> [Required work]: Reproduce verbatim the part of the listing that opens with the line containing "Task: Open the Smart BI menu" and closes with the line containing "[x=394, y=68]", both lines included. Output those lines alone.

> [Records for the task]:
>> begin
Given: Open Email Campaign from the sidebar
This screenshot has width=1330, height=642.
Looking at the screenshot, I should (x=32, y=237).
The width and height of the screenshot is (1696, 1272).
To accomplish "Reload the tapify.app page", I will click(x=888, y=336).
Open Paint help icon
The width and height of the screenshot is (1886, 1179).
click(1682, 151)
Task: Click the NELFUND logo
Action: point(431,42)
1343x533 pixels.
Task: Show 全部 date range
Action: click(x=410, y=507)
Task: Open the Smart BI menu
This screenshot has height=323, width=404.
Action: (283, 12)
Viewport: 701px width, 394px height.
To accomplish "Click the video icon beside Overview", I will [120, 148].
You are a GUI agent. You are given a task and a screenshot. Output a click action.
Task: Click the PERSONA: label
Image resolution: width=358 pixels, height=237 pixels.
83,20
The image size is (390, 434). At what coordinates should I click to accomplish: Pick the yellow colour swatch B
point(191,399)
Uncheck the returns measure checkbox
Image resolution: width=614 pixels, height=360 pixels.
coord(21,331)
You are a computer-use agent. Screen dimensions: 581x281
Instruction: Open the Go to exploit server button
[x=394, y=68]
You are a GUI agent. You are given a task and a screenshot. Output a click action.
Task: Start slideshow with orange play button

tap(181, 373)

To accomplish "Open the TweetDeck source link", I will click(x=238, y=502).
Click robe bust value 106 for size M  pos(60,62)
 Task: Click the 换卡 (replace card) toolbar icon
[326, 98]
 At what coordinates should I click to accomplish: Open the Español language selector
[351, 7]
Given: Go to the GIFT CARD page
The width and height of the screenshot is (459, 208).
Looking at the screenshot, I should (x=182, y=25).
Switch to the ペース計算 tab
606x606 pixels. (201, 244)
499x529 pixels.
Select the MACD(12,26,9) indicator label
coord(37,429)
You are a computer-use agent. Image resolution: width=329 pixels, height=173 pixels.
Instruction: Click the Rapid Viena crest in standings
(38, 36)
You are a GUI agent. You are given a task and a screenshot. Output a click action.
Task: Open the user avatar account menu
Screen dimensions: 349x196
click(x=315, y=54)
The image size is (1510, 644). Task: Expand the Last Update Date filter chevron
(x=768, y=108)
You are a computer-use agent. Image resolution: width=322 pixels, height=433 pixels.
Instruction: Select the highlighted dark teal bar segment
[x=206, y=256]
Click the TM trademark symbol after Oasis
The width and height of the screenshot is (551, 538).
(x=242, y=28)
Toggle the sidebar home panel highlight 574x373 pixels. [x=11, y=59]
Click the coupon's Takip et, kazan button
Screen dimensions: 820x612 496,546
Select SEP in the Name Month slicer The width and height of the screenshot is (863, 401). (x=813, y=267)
>> end
> [Exercise response]:
Task: Open the Smart BI menu
This screenshot has height=323, width=404.
Action: (283, 12)
Viewport: 701px width, 394px height.
To accomplish "Click the video icon beside Overview", I will [120, 148].
You are a GUI agent. You are given a task and a screenshot. Output a click action.
Task: Click the PERSONA: label
Image resolution: width=358 pixels, height=237 pixels.
83,20
The image size is (390, 434). At what coordinates should I click to accomplish: Pick the yellow colour swatch B
point(191,399)
Uncheck the returns measure checkbox
Image resolution: width=614 pixels, height=360 pixels.
coord(21,331)
You are a computer-use agent. Screen dimensions: 581x281
Instruction: Open the Go to exploit server button
[x=394, y=68]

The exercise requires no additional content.